### Exercise passage
+ + +

BioWorld International Correspondent
LONDON - The Epstein-Barr virus (EBV), notorious for its role in several human cancers, stimulates cells to multiply out of control by booting key molecules out of the nucleus that normally act as brakes on cell division.
The discovery will trigger a search for new types of anticancer drugs. If researchers can show that a similar mechanism occurs in other malignant tumors, too, it is possible that such drugs could be widely applicable as cancer treatments, and not limited just to those cancers caused by EBV.
Eiji Hara, group leader of the Cell Cycle Group at the Paterson Institute for Cancer Research in Manchester, UK, told BioWorld International: "We have found that, in EBV-infected cells, the normal way in which the cell suppresses tumor growth is inactivated by a specific mechanism in which molecules that usually suppress cell replication are exported from the nucleus. If we can find a drug that can specifically block this export, then in theory we could develop new treatments for types of cancer in which this mechanism is important."
Hara, whose work is funded by Cancer Research UK, the largest cancer research charity in the UK, and his colleagues are keen to collaborate with groups that have expertise in drug screening with the aim of finding such compounds.
A paper describing the group's work is published in the July 21, 2003, Journal of Cell Biology. Its title is "Epstein-Barr virus LMP1 blocks p16INK4a/RB-pathway by promoting nuclear export of E2F4/5."
About 90 percent of the population is infected with EBV. Normally, the immune system keeps the virus under control, but in people whose immune systems are suppressed, such as those receiving immunosuppressive drugs following organ transplants or those infected with HIV, it can cause cancers such as Hodgkin's lymphoma and Burkitt's lymphoma. It also is associated with nasopharyngeal carcinoma and gastric cancer.
Hara, together with colleagues in Wales, Germany, Australia, France and Japan, set out to determine how EBV subverts the cell's normal control mechanisms and turns on uncontrolled cell replication.
Research by others had already shown that EBV encodes several genes that act as oncogenes in human cells, although how those genes transform cells remained poorly understood. One of these genes encodes a protein called LMP1, which has been shown to damp down expression of a human tumor suppressor gene called p16. The protein encoded by p16 normally acts as a brake to stop uncontrolled cell growth.
"We knew that LMP1 inactivates the p16 brake, but no one knew exactly how," Hara said.

+ + +

### Questions on the material
1) Render this sentence from the Epstein-Barr virus article in Spanish: "About 90 percent of the population is infected with EBV."
2) In the Epstein-Barr virus article, which organization funds Hara's work?
3) Duplicate the part of the Epstein-Barr virus article that begins at the words "Hara, together with" and stops after "uncontrolled cell replication.".
Use only the Epstein-Barr virus article above.

### Data extract
+ + +

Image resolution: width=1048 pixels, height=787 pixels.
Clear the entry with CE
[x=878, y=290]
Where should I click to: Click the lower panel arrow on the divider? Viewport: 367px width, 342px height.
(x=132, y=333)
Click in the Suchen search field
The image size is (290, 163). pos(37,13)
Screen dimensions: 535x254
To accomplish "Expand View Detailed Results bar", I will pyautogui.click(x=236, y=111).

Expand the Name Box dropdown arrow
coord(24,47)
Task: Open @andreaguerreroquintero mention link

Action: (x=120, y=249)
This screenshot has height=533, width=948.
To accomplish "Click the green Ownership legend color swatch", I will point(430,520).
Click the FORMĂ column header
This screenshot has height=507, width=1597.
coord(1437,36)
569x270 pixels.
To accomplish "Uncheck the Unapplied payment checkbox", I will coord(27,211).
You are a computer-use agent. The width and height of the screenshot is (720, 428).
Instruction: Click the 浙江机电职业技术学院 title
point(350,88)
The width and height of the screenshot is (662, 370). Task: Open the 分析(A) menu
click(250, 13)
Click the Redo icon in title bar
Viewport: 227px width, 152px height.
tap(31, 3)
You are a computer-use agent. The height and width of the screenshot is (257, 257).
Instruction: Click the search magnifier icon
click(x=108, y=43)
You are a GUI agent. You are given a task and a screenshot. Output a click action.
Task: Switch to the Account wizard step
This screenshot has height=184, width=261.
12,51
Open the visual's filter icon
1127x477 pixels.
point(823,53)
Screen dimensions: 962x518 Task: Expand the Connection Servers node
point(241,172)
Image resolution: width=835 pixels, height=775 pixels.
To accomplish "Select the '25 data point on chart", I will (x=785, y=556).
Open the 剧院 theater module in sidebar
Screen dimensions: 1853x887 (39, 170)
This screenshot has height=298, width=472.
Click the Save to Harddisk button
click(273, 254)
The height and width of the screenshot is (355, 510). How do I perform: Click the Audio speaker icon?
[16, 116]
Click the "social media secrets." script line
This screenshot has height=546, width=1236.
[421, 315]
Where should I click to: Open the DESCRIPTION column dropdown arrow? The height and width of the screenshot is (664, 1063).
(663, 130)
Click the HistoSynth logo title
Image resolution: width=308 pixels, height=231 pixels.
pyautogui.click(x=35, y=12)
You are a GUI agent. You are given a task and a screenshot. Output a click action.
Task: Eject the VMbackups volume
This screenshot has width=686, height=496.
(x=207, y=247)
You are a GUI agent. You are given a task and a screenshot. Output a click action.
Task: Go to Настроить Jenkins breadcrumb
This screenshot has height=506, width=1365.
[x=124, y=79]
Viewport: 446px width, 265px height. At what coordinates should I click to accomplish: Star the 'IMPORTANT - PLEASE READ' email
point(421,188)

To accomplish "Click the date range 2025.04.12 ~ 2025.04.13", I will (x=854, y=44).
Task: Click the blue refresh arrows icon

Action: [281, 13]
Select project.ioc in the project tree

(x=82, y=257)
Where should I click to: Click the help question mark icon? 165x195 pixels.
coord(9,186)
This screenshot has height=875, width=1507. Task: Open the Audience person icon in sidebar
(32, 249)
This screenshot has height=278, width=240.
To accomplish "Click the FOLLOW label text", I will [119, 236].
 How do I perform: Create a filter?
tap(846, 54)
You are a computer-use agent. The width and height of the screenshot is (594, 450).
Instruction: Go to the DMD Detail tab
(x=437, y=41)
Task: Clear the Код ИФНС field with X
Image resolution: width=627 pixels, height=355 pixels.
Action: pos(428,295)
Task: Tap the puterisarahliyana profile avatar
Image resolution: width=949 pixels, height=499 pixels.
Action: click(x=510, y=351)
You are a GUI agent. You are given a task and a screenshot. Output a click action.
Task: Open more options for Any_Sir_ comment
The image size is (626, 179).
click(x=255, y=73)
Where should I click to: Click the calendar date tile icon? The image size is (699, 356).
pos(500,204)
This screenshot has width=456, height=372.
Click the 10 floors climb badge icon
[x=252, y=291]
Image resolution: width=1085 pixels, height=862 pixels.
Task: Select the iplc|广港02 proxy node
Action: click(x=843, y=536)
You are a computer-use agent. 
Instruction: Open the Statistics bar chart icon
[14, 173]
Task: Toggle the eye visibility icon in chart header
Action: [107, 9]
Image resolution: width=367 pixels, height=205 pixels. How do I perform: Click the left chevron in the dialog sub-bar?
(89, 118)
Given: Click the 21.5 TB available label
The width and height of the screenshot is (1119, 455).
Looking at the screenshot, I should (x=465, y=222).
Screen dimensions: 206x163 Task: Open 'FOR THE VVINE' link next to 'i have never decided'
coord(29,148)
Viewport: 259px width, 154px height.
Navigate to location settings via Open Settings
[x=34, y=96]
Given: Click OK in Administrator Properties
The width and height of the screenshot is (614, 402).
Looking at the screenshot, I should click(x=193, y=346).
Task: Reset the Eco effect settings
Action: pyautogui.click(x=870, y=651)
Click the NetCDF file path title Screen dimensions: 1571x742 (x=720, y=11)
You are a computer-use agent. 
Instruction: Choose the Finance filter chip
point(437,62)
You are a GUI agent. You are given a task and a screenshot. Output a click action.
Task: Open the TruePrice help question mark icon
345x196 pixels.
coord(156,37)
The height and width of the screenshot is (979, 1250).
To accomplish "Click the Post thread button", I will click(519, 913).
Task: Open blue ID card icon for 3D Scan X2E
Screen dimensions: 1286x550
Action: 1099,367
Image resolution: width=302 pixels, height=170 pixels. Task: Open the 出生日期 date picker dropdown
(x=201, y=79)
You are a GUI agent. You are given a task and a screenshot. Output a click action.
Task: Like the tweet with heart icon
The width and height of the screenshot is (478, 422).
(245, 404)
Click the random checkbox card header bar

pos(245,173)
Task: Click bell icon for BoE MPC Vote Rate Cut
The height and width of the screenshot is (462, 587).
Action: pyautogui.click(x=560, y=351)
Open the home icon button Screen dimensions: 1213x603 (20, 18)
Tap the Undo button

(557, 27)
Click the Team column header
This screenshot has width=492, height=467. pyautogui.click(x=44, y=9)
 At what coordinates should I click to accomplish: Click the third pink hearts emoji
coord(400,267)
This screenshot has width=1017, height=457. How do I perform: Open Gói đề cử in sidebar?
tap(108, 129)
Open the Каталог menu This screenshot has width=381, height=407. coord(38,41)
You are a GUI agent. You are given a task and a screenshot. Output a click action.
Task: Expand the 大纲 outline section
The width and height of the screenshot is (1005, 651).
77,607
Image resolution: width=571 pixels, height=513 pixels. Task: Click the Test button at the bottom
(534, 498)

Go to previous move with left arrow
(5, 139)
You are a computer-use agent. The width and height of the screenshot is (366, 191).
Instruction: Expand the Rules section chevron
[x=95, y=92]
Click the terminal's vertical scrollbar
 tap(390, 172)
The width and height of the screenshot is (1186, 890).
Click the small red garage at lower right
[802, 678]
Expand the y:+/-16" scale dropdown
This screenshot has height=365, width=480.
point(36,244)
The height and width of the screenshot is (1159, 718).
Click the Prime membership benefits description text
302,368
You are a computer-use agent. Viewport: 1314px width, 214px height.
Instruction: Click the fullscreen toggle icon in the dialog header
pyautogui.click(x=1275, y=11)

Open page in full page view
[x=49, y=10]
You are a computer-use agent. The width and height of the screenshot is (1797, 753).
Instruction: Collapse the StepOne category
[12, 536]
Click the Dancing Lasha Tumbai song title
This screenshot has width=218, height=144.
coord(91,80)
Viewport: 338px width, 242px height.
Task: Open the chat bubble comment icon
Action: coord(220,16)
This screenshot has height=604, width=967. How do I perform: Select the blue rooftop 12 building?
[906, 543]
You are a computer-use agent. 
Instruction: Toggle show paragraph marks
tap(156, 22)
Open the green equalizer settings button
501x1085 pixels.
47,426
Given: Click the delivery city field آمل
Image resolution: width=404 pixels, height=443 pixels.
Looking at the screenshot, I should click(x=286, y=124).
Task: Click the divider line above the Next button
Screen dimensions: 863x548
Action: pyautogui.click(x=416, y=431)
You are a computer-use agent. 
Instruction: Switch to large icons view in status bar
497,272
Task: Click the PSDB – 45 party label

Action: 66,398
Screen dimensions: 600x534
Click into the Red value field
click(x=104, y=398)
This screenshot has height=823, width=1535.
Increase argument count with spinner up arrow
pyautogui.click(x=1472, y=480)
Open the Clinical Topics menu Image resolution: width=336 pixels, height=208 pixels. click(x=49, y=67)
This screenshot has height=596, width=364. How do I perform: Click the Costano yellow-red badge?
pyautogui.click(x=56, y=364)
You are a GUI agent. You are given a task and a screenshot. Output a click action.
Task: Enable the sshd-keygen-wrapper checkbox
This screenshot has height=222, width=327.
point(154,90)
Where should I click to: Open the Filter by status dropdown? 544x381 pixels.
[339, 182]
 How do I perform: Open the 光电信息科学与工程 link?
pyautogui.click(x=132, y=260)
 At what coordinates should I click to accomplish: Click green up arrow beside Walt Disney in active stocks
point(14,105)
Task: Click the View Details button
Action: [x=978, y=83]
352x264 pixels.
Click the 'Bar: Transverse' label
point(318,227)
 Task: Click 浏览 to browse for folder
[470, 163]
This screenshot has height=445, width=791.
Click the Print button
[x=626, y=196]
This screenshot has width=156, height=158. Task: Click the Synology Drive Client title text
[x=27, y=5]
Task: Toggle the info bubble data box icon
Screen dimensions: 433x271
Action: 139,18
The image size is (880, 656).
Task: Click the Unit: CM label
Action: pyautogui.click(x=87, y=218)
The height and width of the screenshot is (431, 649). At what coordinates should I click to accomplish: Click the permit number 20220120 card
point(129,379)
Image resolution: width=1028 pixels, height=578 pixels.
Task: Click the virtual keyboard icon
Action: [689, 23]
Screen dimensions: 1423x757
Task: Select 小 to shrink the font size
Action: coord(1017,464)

+ + +

### Answers given
1) Alrededor del 90 por ciento de la población está infectada con el VEB.

2) Cancer Research UK, the largest cancer research charity in the UK.

3)
Hara, together with colleagues in Wales, Germany, Australia, France and Japan, set out to determine how EBV subverts the cell's normal control mechanisms and turns on uncontrolled cell replication.